> What this task involves
Retype the entries below word for word, leaving none out.

> Data
# # # # #

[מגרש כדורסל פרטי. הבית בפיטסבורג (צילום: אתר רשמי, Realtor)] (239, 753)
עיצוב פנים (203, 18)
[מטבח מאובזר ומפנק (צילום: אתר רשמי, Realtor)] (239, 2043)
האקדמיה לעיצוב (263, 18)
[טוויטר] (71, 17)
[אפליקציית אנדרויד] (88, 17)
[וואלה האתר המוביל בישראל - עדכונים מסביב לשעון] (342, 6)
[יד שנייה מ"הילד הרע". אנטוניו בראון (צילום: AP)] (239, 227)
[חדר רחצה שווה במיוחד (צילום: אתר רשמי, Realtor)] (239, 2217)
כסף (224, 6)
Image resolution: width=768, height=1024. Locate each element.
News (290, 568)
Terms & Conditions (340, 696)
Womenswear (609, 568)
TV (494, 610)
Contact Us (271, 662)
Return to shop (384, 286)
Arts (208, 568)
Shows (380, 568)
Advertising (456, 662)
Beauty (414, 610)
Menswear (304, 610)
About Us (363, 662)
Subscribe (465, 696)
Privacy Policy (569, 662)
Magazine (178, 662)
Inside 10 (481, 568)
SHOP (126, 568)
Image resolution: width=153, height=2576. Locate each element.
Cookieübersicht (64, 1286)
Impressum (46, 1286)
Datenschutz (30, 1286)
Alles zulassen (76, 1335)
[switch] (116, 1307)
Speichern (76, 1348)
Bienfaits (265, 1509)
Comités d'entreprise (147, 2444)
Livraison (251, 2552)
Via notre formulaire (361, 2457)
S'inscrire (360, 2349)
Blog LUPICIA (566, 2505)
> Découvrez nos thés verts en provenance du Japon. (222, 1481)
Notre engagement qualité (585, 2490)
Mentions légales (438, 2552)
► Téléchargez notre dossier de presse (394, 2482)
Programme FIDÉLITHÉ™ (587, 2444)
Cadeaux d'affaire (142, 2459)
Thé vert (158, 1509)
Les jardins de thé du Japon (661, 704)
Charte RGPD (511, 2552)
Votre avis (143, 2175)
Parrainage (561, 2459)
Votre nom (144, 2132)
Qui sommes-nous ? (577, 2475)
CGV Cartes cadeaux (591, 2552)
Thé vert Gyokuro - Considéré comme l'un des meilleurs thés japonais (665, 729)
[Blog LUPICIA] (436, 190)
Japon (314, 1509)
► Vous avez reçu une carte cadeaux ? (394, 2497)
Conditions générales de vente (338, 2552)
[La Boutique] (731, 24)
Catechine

# # # # #

> Your response
[מגרש כדורסל פרטי. הבית בפיטסבורג (צילום: אתר רשמי, Realtor)] (239, 753)
עיצוב פנים (203, 18)
[מטבח מאובזר ומפנק (צילום: אתר רשמי, Realtor)] (239, 2043)
האקדמיה לעיצוב (263, 18)
[טוויטר] (71, 17)
[אפליקציית אנדרויד] (88, 17)
[וואלה האתר המוביל בישראל - עדכונים מסביב לשעון] (342, 6)
[יד שנייה מ"הילד הרע". אנטוניו בראון (צילום: AP)] (239, 227)
[חדר רחצה שווה במיוחד (צילום: אתר רשמי, Realtor)] (239, 2217)
כסף (224, 6)
Image resolution: width=768, height=1024. Locate each element.
News (290, 568)
Terms & Conditions (340, 696)
Womenswear (609, 568)
TV (494, 610)
Contact Us (271, 662)
Return to shop (384, 286)
Arts (208, 568)
Shows (380, 568)
Advertising (456, 662)
Beauty (414, 610)
Menswear (304, 610)
About Us (363, 662)
Subscribe (465, 696)
Privacy Policy (569, 662)
Magazine (178, 662)
Inside 10 (481, 568)
SHOP (126, 568)
Image resolution: width=153, height=2576. Locate each element.
Cookieübersicht (64, 1286)
Impressum (46, 1286)
Datenschutz (30, 1286)
Alles zulassen (76, 1335)
[switch] (116, 1307)
Speichern (76, 1348)
Bienfaits (265, 1509)
Comités d'entreprise (147, 2444)
Livraison (251, 2552)
Via notre formulaire (361, 2457)
S'inscrire (360, 2349)
Blog LUPICIA (566, 2505)
> Découvrez nos thés verts en provenance du Japon. (222, 1481)
Notre engagement qualité (585, 2490)
Mentions légales (438, 2552)
► Téléchargez notre dossier de presse (394, 2482)
Programme FIDÉLITHÉ™ (587, 2444)
Cadeaux d'affaire (142, 2459)
Thé vert (158, 1509)
Les jardins de thé du Japon (661, 704)
Charte RGPD (511, 2552)
Votre avis (143, 2175)
Parrainage (561, 2459)
Votre nom (144, 2132)
Qui sommes-nous ? (577, 2475)
CGV Cartes cadeaux (591, 2552)
Thé vert Gyokuro - Considéré comme l'un des meilleurs thés japonais (665, 729)
[Blog LUPICIA] (436, 190)
Japon (314, 1509)
► Vous avez reçu une carte cadeaux ? (394, 2497)
Conditions générales de vente (338, 2552)
[La Boutique] (731, 24)
Catechine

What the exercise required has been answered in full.